Ma non basta, perché secondo i giudici qualche mese prima la strana coppia tentò di portare a termine anche un altro delitto, mancato per un soffio: l’omicidio (simulandone il suicidio) di Valentina Angotti, moglie di Raffaele e nuora di Antonietta, sempre per motivi economici (Rullo aveva acceso un’assicurazione sulla vita di lei) e anche perché tra marito e moglie (con figli ma anche entrambi con amanti) i rapporti erano in crisi da tempo. Anzi la Corte d’assise, nelle motivazioni del verdetto appena depositate, trova «evidenti analogie tra i due delitti di omicidio e tentato omicidio» commessi dal duo madre-figlio: «per entrambi il movente è stato anche di tipo economico, entrambi sono stati preceduti da ricerche in internet riguardanti vari aspetti dell’azione, entrambi hanno implicato l’uso di sedativi, ferite con strumenti da taglio (all’Angotti tagliarono le vene dei polsi, ndr.), l’aggiunta di altri mezzi lesivi (confinamento in un fusto ed uso di acido cloridrico/somministrazione di insulina - quest’ultima all’Angotti, ndr.)».

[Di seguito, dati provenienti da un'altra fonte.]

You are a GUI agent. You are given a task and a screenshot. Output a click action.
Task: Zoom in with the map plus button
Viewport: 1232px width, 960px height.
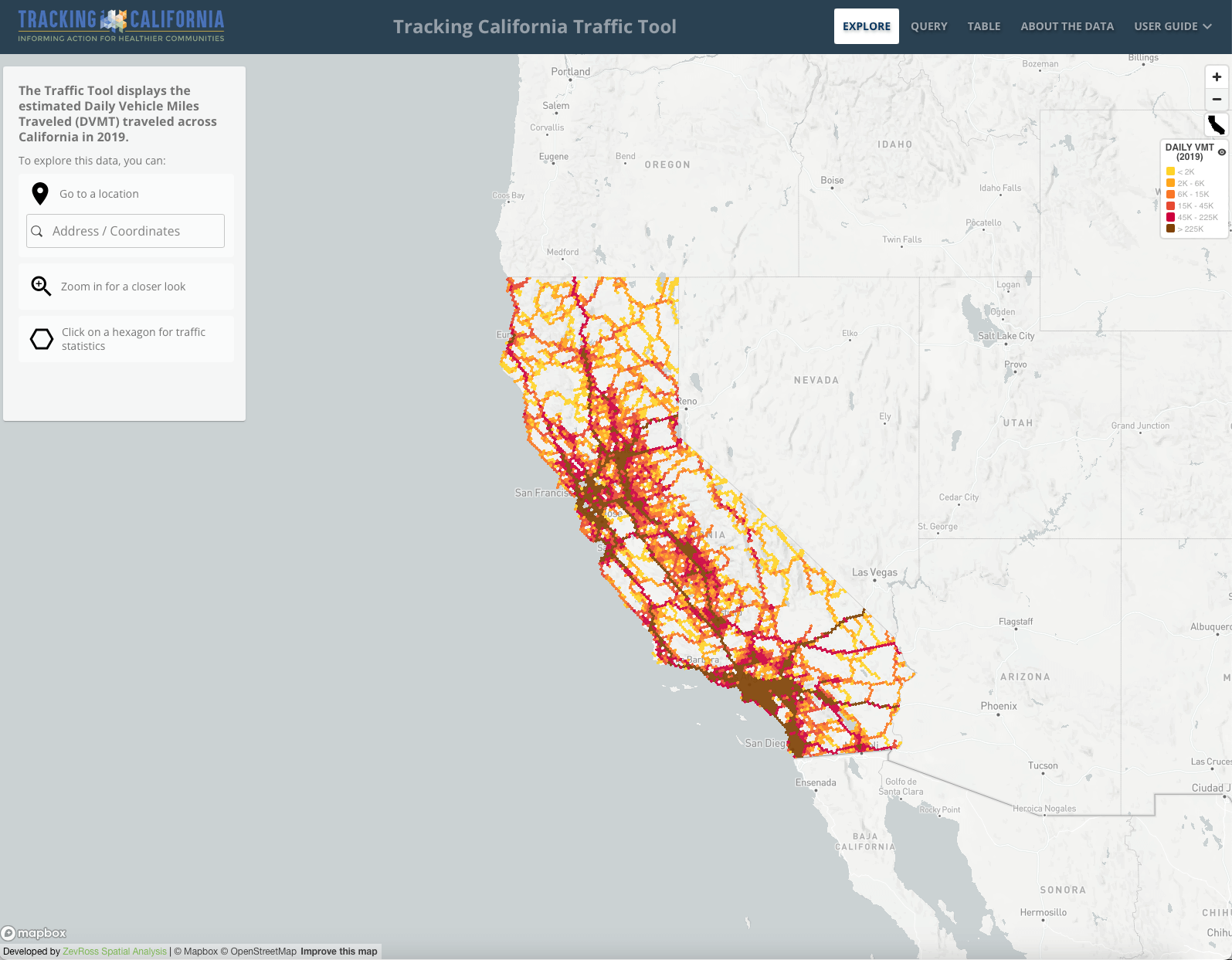coord(1217,77)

E i punti di contatto non finiscono qui. Scrivono ancora i giudici: «Per entrambi (i delitti, ndr.) era stato fatto il tentativo di crearsi un alibi mediante dei messaggi apparentemente inviati dalla vittima (ma risultati poi “falsi” alla luce dell’istruttoria) e mediante la predisposizione di una messinscena ad hoc». In pratica, per giustificare la scomparsa di La Rosa, Rullo parlò alla fidanzata di lui di presunti motivi di gelosia, mentre al medico di famiglia, in vista del “suicidio” di sua moglie, l’uomo cominciò a descrivere una Valentina «depressa e che si impasticcava». La colpa della Angotti, al corrente di certe truffe sulle auto con cui il marito Rullo arrotondava lo stipendio di tecnico informatico, era quella di stargli troppo con il fiato sul collo. Lui aveva più storie con altre donne e relative spese («una second life sui social», per il pm Eugenio Fusco), ma lei pure lo tradiva da tempo e gli rimproverava duramente certi prelievi dalla cassetta comune dei soldi che tenevano in casa.